Anyone who likes either Vivian Stanshall or Pink Floyd may find traces of those respective brands of Englishness in Lord Gammonshire’s whimsical and humorous debut album, Lord Gammonshire’s Guide To ‘Everyday Sounds’. The atmosphere starts light and heady: Cheese is eaten late at night, sheep are counted, rocket-powered canoes and girls float by, and office workers philosophize as Gammonshire chucks catchy couplets such as, “I’ve got wasps in my beer / I’ve got wasps in my beard” into a lost summer’s haze. The cover collage gives an accurate picture of this quirkiness as a man stands in a cup of tea with an alpenhorn, a pipe smoker examines a tube, there’s a large apple and distant clouds, and people cover their ears. The second half of the album turns away from west country tropicalia to a broader progressive rock landscape in which the excellent “Tundra” stands far out and “Rise of the Stromalites” flips from Captain Pugwash-like sea shanty to even groovier instrumental deviations.

Some words of warning about those big name references: Lord Gammonshire enjoys word play (“The Uncivil Servant”), sound effects (cork popping), and the magnification of domestic minutia in which, say, a salad screams, but there’s no pointless attempt to match Stanshall’s passion for the sound of words, his feverish imagination, his fully-fleshed out characters, or his gorgeously ripe delivery.

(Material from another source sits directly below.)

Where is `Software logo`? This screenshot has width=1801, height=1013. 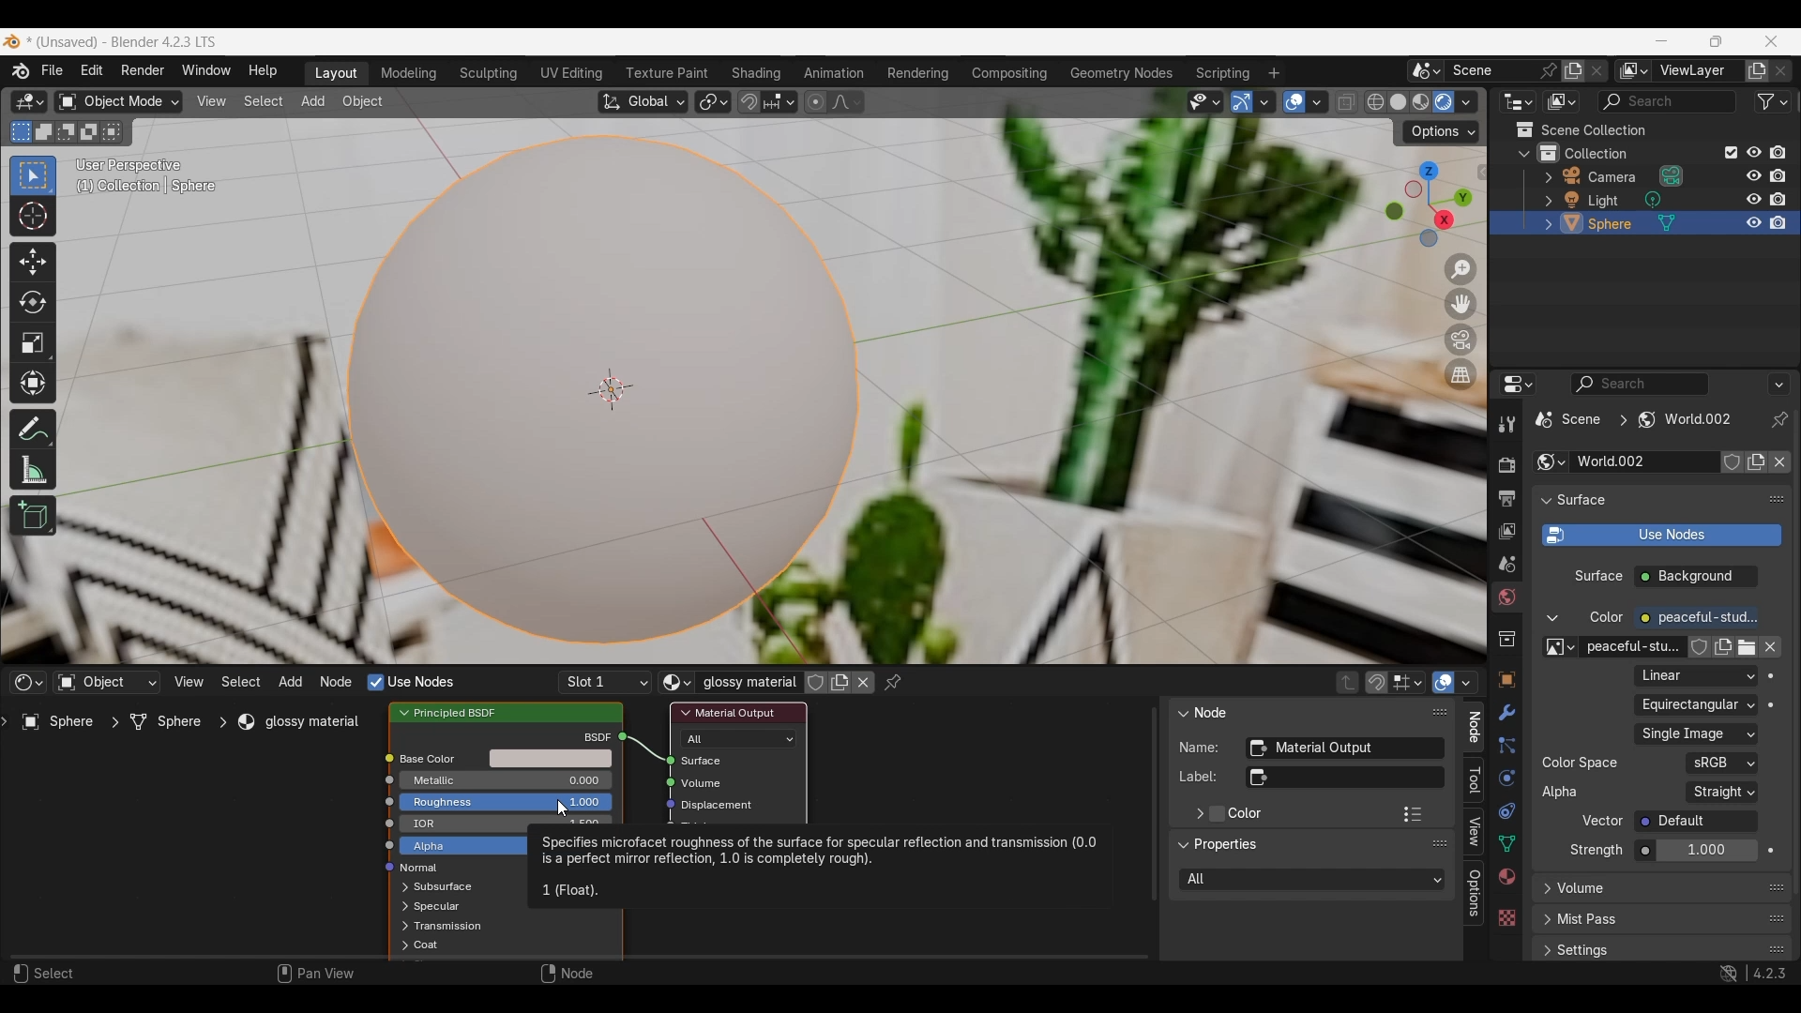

Also, ‘Everyday Sounds’ is not like Floyd’s raw psychedelia, pulsing space rock, or bombastic grandeur. Instead, it hints at that band’s playful and pastoral sketches. Imagine something like Kevin Ayers doing a version of “Fat Old Sun” and “Alan’s Psychedelic Breakfast”.

Hats off to Lord Gammonshire for the moniker (which recalls early calypso greats), for taking a stab at eccentricity, for the charming song structures, and for the coherent production. If you’re in the mood for Moog or mellotron, idle alliteration, and progressive pretensions, ‘Everyday Sounds’ is beyond mere retro-parody. Though you may prefer to live without such tansy, it’s a lovely change from the familiar tired tide of nakedly deconstructionist navel-gazing alt-pop. This record is a treat that may grow on you—algae, daydreams, killer herons, and all.